Her ladyship having thus concluded her story, to the entertainment of the company, and the admiration of Peregrine, who expressed his astonishment at the variety of adventures she had undergone, which was such as he thought sufficient to destroy the most hardy and robust constitution, and therefore infinitely more than enough to overwhelm one of her delicate frame; one of the gentlemen present roundly taxed her with want of candour, in suppressing some circumstances of her life, which he thought essential in the consideration of her character.

She reddened at this peremptory charge, which had an evident effect upon the countenances of the whole audience, when the accuser proceeded to explain his imputation, by observing, that, in the course of her narration, she had omitted to mention a thousand acts of uncommon charity, of which he himself knew her to be guilty; and that she had concealed a great many advantageous proposals of marriage, which she might have accepted before she was engaged.
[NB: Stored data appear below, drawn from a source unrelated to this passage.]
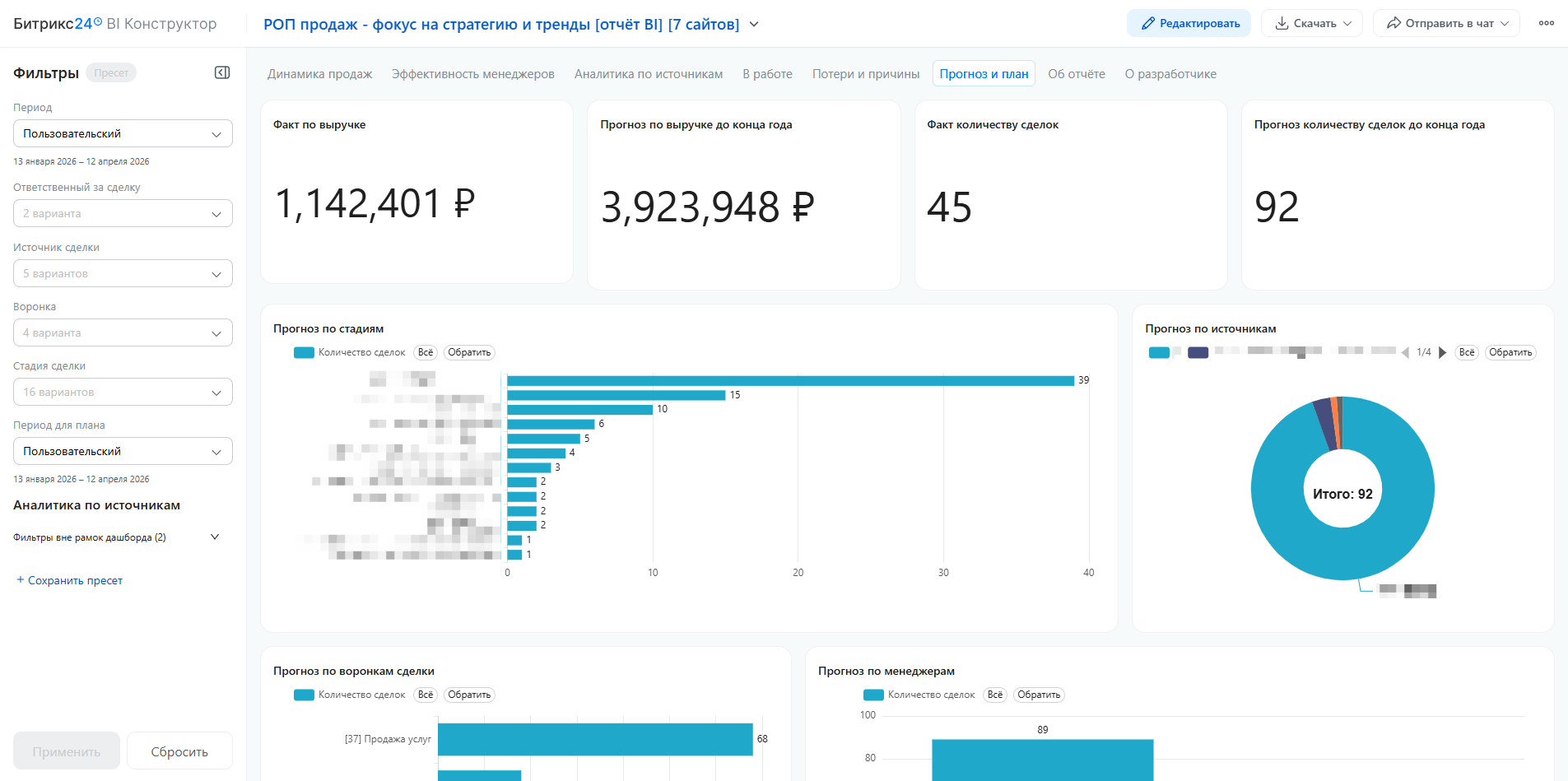Click the 'Сбросить' button
This screenshot has height=781, width=1568.
pyautogui.click(x=179, y=751)
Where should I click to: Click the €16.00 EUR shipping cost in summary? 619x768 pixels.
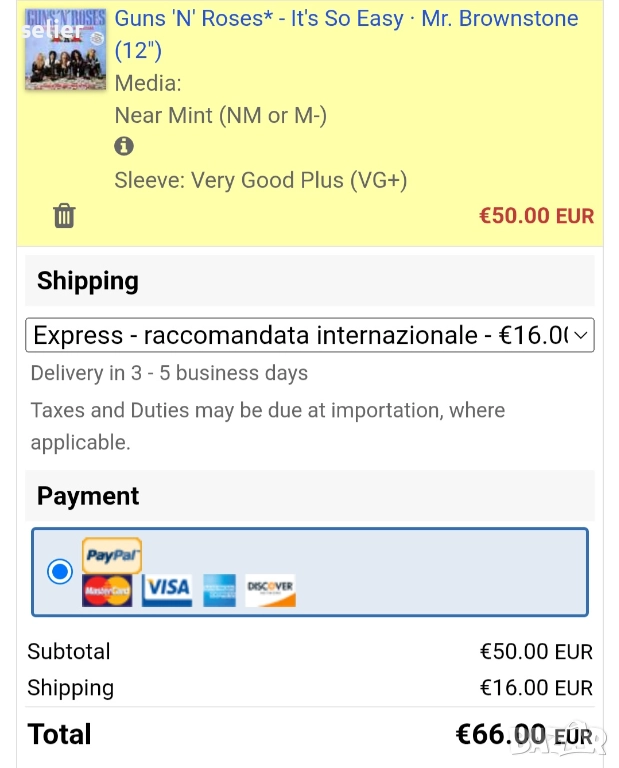pyautogui.click(x=536, y=688)
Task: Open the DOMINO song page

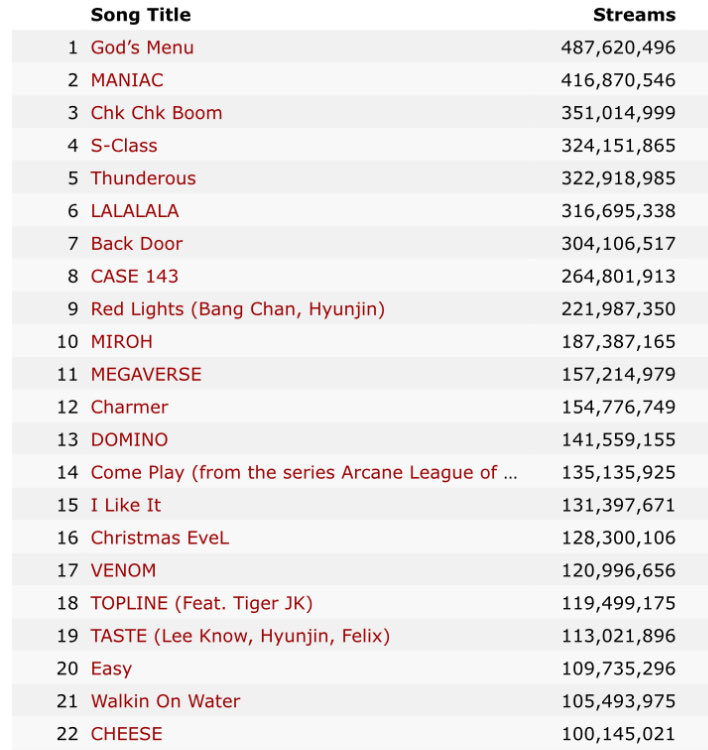Action: (129, 439)
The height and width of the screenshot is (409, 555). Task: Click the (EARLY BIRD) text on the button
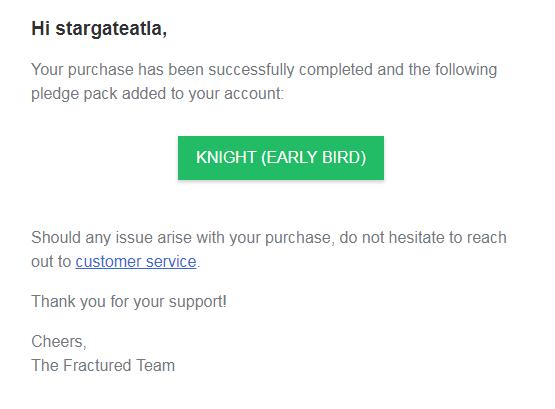click(314, 157)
The company were agreeably undeceived by this explanation; which her ladyship acknowledged in very polite terms, as a compliment equally genteel and unexpected. And our hero, after having testified the sense he had of her complaisance and condescension, in regaling him with a mark of her confidence and esteem, took his leave, and went home in a state of confusion and perplexity; for, from the circumstances of the tale he had heard, he plainly perceived, that her ladyship’s heart was too delicate to receive such incense as he, in the capacity of an admirer, could at present pay; because, though he had in some measure abridged the empire of Emilia in his own breast, it was not in his own power to restrain it so effectually, but that it would interfere with any other sovereign whom his thoughts should adopt; and unless Lady — could engross his whole love, time, and attention, he foresaw that it would be impossible for him to support the passion which he might have the good fortune to inspire. He was, moreover, deterred from declaring his love, by the fate of her former admirers, who seemed to have been wound up to a degree of enthusiasm, that looked more like the effect of enchantment, than the inspiration of human attractions; an ecstasy of passion which he durst not venture to undergo. He, therefore, resolved to combat with the impressions he had already received, and, if possible, cultivate her friendship without soliciting her affection. But, before he could fix upon this determination, he desired to know the footing on which he stood in her opinion; and, by the intelligence of Crabtree, obtained in the usual manner, understood that her sentiments of him were very favourable, though without the least tincture of love. He would have been transported with joy, had her thoughts of him been of a more tender texture; though his reason was better pleased with the information he received; in consequence of which he mustered up the ideas of his first passion, and set them in opposition to those of this new and dangerous attachment; by which means he kept the balance in equilibrio, and his bosom tolerably quiet.